Часто, бывало, няня отымет нас, уведёт от сердитой мамы в другую комнату, а сама вернётся, чтоб ещё её хорошенько за нас побранить; а мама весело-превесело рассмеётся над её гневом, так что и старушка не выдержит и, забыв о том, что мы недалеко, хохочут обе, сами над собой, не зная, что и мы тоже смеёмся вместе с ними…
Не только ребёнка, а каждое Божье создание няня жалела и берегла. Не дай Бог было при ней убить паука или мушку, или равнодушно наступить на какого-нибудь жучка.
– Ну и что тебе с того? – сердито вопрошала она убийцу. – Всех, ведь, не перебьёшь! Ты убил одного, – а на тебя налетят десять. Ведь ты ей жизни отнятой назад вернуть не можешь? Убить – убьёшь, а воскресить-то не сумеешь? Не твоего это ума дело!.. Ну, так и убивать не смей. Пущай себе живут: коли Бог им жизнь даровал, значит, они на что-нибудь да нужны.
Точно так же сердилась няня, видя, что кто-нибудь животное обижает. Уж какая ведь добрая была, а всегда, бывало, замахнётся, чем попало, и бежит своими мелкими старушечьими шажками отымать несчастную кошку, щенка или птичку.
– Вот я тебя, негодник! – няня ни с кем не церемонилась и всем в доме, кроме дедушки и бабушки, говорила ты. – Ишь ведь обрадовался, что силы больше, чем у котёнка, и ну обижать!.. А ну, как у меня больше силы, чем у тебя?.. Вот я тебя сейчас поймаю, да и отдую, здорово живёшь!.. Что ж умна я буду? А тебе-то сладко придётся?.. Срам какой!.. Не озорничай! Оставь в покое Божью тварь, чтоб Господь на тебя самого не прогневался и не наказал за своё творение.
Вот какова была наша няня Наста, – а всё-таки мы её боялись!

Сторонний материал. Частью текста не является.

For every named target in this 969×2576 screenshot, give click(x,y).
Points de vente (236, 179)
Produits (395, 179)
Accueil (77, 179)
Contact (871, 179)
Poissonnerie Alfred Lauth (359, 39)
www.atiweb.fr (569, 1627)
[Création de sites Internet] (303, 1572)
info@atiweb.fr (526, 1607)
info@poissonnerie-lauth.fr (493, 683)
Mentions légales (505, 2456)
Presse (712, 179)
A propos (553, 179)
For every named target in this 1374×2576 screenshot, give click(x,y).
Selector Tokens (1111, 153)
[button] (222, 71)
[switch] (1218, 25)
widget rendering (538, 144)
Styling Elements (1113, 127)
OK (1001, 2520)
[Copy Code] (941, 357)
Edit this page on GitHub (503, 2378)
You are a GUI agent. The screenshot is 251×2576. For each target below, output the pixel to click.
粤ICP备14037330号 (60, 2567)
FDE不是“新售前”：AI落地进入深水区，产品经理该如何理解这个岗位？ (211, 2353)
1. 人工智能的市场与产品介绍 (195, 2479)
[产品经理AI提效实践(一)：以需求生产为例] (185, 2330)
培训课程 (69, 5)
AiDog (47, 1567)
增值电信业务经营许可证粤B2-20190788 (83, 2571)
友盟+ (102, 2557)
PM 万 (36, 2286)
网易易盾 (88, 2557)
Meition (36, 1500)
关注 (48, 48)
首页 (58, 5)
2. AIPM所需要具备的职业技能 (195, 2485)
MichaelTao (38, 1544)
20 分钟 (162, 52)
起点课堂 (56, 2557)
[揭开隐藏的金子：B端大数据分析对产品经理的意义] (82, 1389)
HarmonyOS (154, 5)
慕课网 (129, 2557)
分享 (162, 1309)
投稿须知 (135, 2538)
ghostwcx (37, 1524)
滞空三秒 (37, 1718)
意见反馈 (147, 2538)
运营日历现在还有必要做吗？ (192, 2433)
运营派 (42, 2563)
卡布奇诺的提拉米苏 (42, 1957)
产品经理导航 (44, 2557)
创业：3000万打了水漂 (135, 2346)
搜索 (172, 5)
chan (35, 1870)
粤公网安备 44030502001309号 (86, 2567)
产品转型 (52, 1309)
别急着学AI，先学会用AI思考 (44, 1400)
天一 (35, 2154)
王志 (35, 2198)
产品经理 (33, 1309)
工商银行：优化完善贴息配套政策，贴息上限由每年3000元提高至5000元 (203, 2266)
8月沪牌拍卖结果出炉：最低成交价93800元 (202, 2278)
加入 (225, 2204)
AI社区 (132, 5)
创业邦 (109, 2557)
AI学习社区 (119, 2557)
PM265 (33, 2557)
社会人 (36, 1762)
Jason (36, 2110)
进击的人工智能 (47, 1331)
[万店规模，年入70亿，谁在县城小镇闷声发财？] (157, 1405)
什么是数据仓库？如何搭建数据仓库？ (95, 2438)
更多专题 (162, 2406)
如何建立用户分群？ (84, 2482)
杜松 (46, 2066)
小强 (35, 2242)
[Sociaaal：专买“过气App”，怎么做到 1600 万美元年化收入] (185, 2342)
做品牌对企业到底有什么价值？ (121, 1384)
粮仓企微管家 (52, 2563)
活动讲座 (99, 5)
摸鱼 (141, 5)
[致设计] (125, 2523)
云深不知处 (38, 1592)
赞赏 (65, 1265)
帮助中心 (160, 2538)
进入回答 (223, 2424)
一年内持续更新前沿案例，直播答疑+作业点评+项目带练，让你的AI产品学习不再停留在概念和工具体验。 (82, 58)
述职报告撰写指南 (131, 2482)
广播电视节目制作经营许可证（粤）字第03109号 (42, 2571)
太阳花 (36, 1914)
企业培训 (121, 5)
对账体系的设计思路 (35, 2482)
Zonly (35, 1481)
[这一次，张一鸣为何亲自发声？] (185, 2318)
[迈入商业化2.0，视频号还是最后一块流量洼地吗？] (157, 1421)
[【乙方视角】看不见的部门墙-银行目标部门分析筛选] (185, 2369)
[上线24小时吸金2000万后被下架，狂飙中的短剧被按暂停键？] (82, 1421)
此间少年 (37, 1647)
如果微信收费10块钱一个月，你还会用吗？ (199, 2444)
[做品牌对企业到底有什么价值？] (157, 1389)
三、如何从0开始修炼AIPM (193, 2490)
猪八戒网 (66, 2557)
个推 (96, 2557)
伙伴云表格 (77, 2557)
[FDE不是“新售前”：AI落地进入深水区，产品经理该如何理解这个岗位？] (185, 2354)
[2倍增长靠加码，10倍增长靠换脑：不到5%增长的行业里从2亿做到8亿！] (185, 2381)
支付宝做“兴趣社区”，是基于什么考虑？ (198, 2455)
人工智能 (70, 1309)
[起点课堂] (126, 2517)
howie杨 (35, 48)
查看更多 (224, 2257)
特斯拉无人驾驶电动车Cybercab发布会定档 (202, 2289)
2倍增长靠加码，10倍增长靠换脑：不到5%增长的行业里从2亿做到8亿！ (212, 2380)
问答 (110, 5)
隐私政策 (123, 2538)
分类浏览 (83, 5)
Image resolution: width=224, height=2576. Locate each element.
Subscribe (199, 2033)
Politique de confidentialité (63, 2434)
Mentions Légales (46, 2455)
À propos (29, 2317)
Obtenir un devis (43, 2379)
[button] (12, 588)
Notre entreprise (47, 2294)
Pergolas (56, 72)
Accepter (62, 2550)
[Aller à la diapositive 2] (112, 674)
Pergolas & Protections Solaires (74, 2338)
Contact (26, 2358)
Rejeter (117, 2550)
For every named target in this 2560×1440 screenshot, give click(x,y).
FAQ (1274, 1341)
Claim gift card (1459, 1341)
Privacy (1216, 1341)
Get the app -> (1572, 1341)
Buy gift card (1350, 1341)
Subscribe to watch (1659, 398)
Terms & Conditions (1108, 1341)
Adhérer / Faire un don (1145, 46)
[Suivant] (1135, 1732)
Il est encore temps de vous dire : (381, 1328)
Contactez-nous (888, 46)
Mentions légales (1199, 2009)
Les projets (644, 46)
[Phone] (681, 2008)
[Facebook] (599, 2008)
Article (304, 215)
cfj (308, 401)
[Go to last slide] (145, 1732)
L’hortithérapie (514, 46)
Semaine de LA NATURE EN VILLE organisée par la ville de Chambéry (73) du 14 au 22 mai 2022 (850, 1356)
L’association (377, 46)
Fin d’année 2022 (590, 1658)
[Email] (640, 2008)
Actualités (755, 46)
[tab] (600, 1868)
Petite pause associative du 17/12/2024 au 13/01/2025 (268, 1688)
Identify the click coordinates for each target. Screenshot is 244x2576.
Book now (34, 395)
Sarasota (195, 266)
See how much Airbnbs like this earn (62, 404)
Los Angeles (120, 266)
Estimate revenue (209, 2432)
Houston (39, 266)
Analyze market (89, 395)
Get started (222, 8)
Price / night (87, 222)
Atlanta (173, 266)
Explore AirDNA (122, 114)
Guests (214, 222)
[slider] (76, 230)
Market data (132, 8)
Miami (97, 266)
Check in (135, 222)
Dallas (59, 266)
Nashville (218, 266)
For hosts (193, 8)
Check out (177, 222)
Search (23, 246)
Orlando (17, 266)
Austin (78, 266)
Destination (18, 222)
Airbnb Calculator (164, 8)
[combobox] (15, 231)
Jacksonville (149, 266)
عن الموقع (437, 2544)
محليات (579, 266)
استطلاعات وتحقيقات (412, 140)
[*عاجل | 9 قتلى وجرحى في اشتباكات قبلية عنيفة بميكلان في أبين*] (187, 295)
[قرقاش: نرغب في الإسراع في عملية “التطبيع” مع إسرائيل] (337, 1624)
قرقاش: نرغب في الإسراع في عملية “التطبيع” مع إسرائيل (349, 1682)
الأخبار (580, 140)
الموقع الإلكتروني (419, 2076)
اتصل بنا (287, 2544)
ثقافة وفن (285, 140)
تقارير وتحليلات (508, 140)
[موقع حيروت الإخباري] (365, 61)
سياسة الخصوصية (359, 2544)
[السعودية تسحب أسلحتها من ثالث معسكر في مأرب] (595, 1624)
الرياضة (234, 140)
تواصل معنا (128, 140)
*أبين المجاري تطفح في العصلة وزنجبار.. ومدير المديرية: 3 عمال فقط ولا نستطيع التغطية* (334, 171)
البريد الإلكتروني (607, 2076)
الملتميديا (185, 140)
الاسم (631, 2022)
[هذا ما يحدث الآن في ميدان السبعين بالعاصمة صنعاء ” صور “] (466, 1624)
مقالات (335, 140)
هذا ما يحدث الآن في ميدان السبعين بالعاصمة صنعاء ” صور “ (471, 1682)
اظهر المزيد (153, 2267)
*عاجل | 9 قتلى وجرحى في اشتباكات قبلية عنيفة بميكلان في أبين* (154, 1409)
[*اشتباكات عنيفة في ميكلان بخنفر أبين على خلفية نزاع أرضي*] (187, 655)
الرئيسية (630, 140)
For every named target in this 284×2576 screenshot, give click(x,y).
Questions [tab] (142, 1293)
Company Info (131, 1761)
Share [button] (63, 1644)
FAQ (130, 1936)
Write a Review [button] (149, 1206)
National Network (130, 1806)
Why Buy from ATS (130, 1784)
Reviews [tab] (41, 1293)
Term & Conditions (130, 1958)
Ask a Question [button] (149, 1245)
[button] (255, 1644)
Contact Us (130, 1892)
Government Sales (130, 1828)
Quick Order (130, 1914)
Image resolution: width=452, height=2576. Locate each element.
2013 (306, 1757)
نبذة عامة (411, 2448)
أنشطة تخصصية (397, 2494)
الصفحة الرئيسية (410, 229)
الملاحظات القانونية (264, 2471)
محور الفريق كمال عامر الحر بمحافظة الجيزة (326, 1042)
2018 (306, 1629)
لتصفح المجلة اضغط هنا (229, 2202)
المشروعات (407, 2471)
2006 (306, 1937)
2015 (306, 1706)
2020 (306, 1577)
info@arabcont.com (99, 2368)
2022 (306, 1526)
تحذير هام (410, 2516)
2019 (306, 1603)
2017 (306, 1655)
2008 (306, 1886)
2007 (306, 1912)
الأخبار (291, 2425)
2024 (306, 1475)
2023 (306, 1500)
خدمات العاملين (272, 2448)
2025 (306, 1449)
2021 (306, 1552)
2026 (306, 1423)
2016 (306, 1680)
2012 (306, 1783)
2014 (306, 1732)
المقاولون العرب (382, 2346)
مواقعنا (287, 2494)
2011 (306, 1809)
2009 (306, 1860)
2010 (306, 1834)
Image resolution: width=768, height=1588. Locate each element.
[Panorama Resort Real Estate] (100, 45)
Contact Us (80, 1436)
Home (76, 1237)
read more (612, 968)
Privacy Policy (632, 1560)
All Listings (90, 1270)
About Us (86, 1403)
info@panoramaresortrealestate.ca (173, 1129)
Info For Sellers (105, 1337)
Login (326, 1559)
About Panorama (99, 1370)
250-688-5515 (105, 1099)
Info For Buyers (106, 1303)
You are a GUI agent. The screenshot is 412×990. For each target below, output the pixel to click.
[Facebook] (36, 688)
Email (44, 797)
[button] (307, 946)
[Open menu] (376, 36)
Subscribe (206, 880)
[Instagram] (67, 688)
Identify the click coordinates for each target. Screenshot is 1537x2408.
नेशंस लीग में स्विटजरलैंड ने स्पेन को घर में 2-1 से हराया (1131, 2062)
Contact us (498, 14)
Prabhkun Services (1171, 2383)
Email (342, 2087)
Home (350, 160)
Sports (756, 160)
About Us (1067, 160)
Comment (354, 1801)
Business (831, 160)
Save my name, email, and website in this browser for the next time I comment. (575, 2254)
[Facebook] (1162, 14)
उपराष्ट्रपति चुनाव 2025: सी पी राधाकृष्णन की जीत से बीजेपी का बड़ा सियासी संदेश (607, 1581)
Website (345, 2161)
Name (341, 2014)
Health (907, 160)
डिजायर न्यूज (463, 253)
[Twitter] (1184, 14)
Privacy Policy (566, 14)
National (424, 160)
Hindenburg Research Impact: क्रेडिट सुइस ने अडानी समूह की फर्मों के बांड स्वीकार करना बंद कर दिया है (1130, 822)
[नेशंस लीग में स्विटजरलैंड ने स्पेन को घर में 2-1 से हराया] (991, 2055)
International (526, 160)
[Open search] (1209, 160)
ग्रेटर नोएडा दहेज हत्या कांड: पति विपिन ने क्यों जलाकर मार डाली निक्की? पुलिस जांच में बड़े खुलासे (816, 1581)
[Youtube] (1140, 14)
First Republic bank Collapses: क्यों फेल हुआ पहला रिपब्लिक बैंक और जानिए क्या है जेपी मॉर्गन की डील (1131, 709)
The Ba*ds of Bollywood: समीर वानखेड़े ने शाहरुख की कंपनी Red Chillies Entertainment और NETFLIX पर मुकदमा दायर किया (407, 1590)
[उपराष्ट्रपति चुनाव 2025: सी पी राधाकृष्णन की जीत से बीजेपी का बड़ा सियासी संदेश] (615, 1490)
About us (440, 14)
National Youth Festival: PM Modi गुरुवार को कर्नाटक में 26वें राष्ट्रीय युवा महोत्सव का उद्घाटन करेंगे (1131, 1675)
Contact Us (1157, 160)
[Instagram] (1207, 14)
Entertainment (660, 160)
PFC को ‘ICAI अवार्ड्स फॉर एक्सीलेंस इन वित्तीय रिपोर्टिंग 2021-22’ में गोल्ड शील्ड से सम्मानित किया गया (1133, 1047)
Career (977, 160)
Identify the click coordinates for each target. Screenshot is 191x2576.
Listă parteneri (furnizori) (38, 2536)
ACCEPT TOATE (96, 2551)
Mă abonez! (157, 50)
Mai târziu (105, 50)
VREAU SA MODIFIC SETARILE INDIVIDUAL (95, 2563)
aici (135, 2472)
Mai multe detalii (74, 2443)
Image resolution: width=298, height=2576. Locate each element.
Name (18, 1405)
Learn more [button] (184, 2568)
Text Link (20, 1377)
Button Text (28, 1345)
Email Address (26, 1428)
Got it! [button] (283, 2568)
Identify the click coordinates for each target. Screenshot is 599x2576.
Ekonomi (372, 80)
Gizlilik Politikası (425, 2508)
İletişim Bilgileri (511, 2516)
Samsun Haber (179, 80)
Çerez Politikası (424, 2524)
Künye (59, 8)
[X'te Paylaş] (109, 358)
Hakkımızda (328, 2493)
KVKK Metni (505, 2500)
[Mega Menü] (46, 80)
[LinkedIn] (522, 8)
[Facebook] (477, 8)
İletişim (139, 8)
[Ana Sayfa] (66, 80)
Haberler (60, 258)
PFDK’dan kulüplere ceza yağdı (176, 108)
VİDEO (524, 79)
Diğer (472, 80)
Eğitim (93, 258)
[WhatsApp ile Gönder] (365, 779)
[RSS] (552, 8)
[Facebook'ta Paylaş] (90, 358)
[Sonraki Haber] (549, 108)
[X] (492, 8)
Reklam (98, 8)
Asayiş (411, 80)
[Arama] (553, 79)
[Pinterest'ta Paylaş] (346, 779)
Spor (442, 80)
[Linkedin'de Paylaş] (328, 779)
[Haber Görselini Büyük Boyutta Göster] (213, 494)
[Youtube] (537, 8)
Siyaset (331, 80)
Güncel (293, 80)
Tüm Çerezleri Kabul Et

Как она бывало серьёзно глянет из-под седых бровей своих да покачает строго головою, так хуже и наказания не надо!.. И хочется попросить няню, чтобы не сердилась, и страшно подойти к ней, пока она сама не взглянет ласковей и не подзовёт к себе. В её гневе было что-то особенное, какая-то особая сила. Не было возможности рассеяться, забыть, что она сердится; какая-то тяжкая скука на нас нападала во время её гнева. А как только смягчалась няня, и на её строгом, с мелкими правильными чертами, лице появлялась улыбка, – всё будто бы разом прояснялось и веселело кругом.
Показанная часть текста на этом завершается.